▶ The problem: Each entry must be copied exactly, without omission.

:::

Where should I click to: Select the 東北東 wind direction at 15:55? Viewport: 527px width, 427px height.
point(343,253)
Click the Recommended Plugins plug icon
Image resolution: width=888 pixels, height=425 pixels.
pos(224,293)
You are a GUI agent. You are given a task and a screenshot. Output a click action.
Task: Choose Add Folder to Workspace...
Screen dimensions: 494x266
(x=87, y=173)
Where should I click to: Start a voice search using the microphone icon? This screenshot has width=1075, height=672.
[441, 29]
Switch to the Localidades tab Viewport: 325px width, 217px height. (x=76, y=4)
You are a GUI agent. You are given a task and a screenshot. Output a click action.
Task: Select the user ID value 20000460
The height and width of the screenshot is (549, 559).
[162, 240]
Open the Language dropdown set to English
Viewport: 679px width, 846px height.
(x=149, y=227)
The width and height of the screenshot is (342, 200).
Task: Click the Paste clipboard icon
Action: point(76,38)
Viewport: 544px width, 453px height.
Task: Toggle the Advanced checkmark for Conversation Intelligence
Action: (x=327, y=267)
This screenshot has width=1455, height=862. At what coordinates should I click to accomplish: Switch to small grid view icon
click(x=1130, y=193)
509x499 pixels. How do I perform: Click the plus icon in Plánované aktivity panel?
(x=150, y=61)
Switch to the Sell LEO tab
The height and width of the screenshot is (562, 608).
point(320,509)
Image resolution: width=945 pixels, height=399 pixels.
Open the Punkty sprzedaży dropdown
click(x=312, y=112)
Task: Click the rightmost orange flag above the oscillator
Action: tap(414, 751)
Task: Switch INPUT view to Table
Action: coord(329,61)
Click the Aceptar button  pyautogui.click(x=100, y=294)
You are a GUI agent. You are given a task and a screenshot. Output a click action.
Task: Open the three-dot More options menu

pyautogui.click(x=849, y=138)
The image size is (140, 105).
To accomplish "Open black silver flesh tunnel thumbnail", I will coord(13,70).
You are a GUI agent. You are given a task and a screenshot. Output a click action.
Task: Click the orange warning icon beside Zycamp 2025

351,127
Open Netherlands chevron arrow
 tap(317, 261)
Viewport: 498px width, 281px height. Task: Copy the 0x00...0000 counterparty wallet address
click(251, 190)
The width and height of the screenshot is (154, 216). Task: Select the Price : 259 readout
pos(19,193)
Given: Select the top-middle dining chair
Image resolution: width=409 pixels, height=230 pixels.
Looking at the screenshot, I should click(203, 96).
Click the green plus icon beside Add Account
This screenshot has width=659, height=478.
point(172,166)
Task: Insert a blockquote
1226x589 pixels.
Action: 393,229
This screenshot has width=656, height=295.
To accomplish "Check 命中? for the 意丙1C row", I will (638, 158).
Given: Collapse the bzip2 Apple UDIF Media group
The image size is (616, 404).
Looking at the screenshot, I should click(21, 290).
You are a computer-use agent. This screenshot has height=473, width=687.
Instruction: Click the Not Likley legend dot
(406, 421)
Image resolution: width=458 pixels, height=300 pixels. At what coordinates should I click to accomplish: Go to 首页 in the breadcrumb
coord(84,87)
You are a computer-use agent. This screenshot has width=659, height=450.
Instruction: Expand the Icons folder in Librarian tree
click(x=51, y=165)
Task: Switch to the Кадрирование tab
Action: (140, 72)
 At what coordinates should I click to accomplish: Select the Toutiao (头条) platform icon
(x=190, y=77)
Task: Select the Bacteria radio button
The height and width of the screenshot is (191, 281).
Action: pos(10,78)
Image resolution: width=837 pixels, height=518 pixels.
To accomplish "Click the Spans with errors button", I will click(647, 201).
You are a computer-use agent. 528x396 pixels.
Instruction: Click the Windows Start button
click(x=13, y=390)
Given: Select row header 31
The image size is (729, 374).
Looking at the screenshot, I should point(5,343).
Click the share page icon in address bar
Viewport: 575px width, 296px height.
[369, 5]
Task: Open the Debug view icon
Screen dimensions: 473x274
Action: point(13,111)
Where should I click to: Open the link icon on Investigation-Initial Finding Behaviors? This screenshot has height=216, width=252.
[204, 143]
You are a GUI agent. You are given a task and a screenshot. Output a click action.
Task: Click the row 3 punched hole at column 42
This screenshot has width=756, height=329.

:::

▶ Answer for the task:
Where should I click to: Select the 東北東 wind direction at 15:55? Viewport: 527px width, 427px height.
point(343,253)
Click the Recommended Plugins plug icon
Image resolution: width=888 pixels, height=425 pixels.
pos(224,293)
You are a GUI agent. You are given a task and a screenshot. Output a click action.
Task: Choose Add Folder to Workspace...
Screen dimensions: 494x266
(x=87, y=173)
Where should I click to: Start a voice search using the microphone icon? This screenshot has width=1075, height=672.
[441, 29]
Switch to the Localidades tab Viewport: 325px width, 217px height. (x=76, y=4)
You are a GUI agent. You are given a task and a screenshot. Output a click action.
Task: Select the user ID value 20000460
The height and width of the screenshot is (549, 559).
[162, 240]
Open the Language dropdown set to English
Viewport: 679px width, 846px height.
(x=149, y=227)
The width and height of the screenshot is (342, 200).
Task: Click the Paste clipboard icon
Action: point(76,38)
Viewport: 544px width, 453px height.
Task: Toggle the Advanced checkmark for Conversation Intelligence
Action: (x=327, y=267)
This screenshot has width=1455, height=862. At what coordinates should I click to accomplish: Switch to small grid view icon
click(x=1130, y=193)
509x499 pixels. How do I perform: Click the plus icon in Plánované aktivity panel?
(x=150, y=61)
Switch to the Sell LEO tab
The height and width of the screenshot is (562, 608).
point(320,509)
Image resolution: width=945 pixels, height=399 pixels.
Open the Punkty sprzedaży dropdown
click(x=312, y=112)
Task: Click the rightmost orange flag above the oscillator
Action: tap(414, 751)
Task: Switch INPUT view to Table
Action: coord(329,61)
Click the Aceptar button  pyautogui.click(x=100, y=294)
You are a GUI agent. You are given a task and a screenshot. Output a click action.
Task: Open the three-dot More options menu

pyautogui.click(x=849, y=138)
The image size is (140, 105).
To accomplish "Open black silver flesh tunnel thumbnail", I will coord(13,70).
You are a GUI agent. You are given a task and a screenshot. Output a click action.
Task: Click the orange warning icon beside Zycamp 2025

351,127
Open Netherlands chevron arrow
 tap(317, 261)
Viewport: 498px width, 281px height. Task: Copy the 0x00...0000 counterparty wallet address
click(251, 190)
The width and height of the screenshot is (154, 216). Task: Select the Price : 259 readout
pos(19,193)
Given: Select the top-middle dining chair
Image resolution: width=409 pixels, height=230 pixels.
Looking at the screenshot, I should click(203, 96).
Click the green plus icon beside Add Account
This screenshot has width=659, height=478.
point(172,166)
Task: Insert a blockquote
1226x589 pixels.
Action: 393,229
This screenshot has width=656, height=295.
To accomplish "Check 命中? for the 意丙1C row", I will (638, 158).
Given: Collapse the bzip2 Apple UDIF Media group
The image size is (616, 404).
Looking at the screenshot, I should click(21, 290).
You are a computer-use agent. This screenshot has height=473, width=687.
Instruction: Click the Not Likley legend dot
(406, 421)
Image resolution: width=458 pixels, height=300 pixels. At what coordinates should I click to accomplish: Go to 首页 in the breadcrumb
coord(84,87)
You are a computer-use agent. This screenshot has width=659, height=450.
Instruction: Expand the Icons folder in Librarian tree
click(x=51, y=165)
Task: Switch to the Кадрирование tab
Action: (140, 72)
 At what coordinates should I click to accomplish: Select the Toutiao (头条) platform icon
(x=190, y=77)
Task: Select the Bacteria radio button
The height and width of the screenshot is (191, 281).
Action: pos(10,78)
Image resolution: width=837 pixels, height=518 pixels.
To accomplish "Click the Spans with errors button", I will click(647, 201).
You are a computer-use agent. 528x396 pixels.
Instruction: Click the Windows Start button
click(x=13, y=390)
Given: Select row header 31
The image size is (729, 374).
Looking at the screenshot, I should point(5,343).
Click the share page icon in address bar
Viewport: 575px width, 296px height.
[369, 5]
Task: Open the Debug view icon
Screen dimensions: 473x274
Action: point(13,111)
Where should I click to: Open the link icon on Investigation-Initial Finding Behaviors? This screenshot has height=216, width=252.
[204, 143]
You are a GUI agent. You are given a task and a screenshot. Output a click action.
Task: Click the row 3 punched hole at column 42
This screenshot has width=756, height=329.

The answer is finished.